**Excerpted text:**

Many have poured scorn on Russian allegations that Ukrainian Prime Minister Arseniy Yatsenyuk is a hardened veteran of the first Chechen War. (file photo)

Many have poured scorn on Russian allegations that Ukrainian Prime Minister Arseniy Yatsenyuk is a hardened veteran of the first Chechen War. (file photo)

The brutal battles of the first Chechen war bring a lot of images to mind, but Arseniy Yatsenyuk's face was never among them -- until now.

Social media satirists had a field day after the head of Russia's Investigative Committee, Aleksandr Bastrykin, claimed in an interview published on September 8 that the Ukrainian prime minister fought alongside Chechen rebels in the first of two devastating post-Soviet separatist wars in the region.

Bastrykin claimed that Yatsenyuk took part in at least two battles in Chechnya's capital, Grozny, in late 1994 and early 1995, "as well as in torture and executions of Russian Army servicemen" in January 1995.

The allegations are far from funny. But with its latest salvo in the information war over Ukraine, the Kremlin served up an irresistible target for mockery on the Internet.

In Ukraine, Russia, and further afield, social media users let their imagination soar. In a reversal of the Soviet practice of airbrushing people out of the picture, they used Photoshop to underscore the their rejection of the Russian claim by providing mock, retouched, "evidence" of Yatsenyuk's participation in the Chechen war:

Some of the memes drew a pointed parallel with Chechnya's current Kremlin-backed leader Ramzan Kadyrov, who fought for the rebels in the first war in Chechnya before switching sides. Here is Yatsenyuk in the frame with Kadyrov:

And here he is shown conferring with the late Chechen rebel leader Dzhokhar Dudayev:

But why stop at Chechnya? The Twittersphere also speculated that Yatsenyuk may have taken part in other historic events.

**Dataset section:**
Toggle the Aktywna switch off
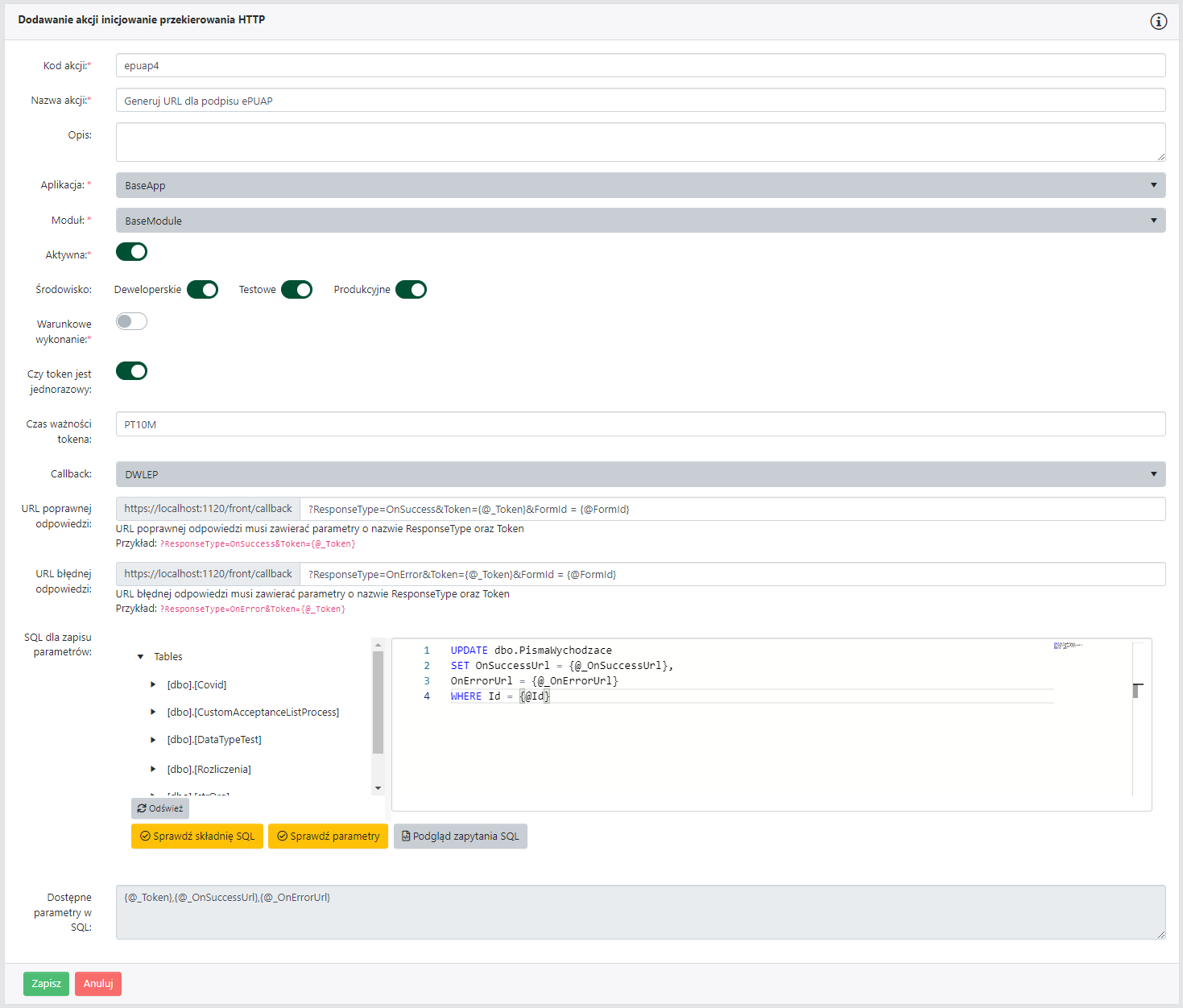The width and height of the screenshot is (1183, 1008). point(132,252)
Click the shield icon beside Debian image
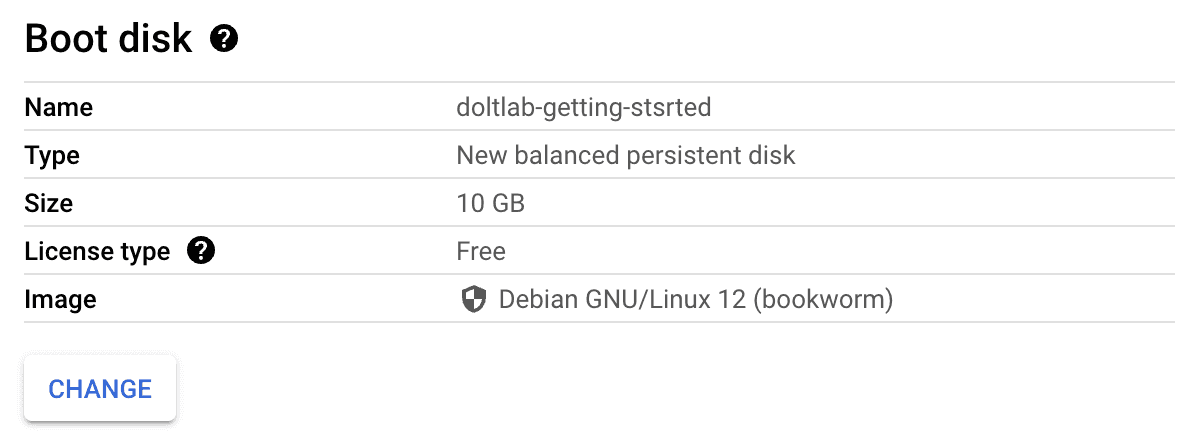 click(x=474, y=299)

**Problems to solve:**
1. List every person named in the text about the Yatsenyuk memes.
2. Write a continuation of the text about the Yatsenyuk memes, picking up after its last sentence.
The listing that accompanies this text plays no part in the work.

**Answers for this exercise:**
1. Arseniy Yatsenyuk, Aleksandr Bastrykin, Ramzan Kadyrov, Dzhokhar Dudayev

2.
(Translation: "In 1812 Arseniy Yatsenyuk personally burnt down Moscow.")
(Translation: "Sensation! Turns out Yatsenyuk didn't kill himself in his bunker in Berlin in 1945, but he has lived peacefully until today.")

Born in 1974, Yatsenyuk was 20 years old when Russian forces entered Chechnya to crush Dudayev's separatists.

One Facebook user shared a photo of Yatsenyuk and speculated that just a few days after having his picture taken, without telling his mom, he took a tram to Chechnya.

Continuing on that theme, Internet jokesters imagined Yatsenyuk joining militants from the extremist group Islamic State (IS). These Coubs feature IS propaganda music that has become commonplace in memes mocking the group:

Yatsenyuk has not reacted to the claim personally, but his spokesperson Olha Lappo advised Bastrykin on Facebook "to undergo a psychiatric examination."

For many Ukrainians, the Russian claims seem so outrageous that the natural response -- the only response -- is laughter.

(Translation: "I thank the Russian Investigative Committee. You made all of Ukraine laugh, and laughter prolongs life. Thank you once again.")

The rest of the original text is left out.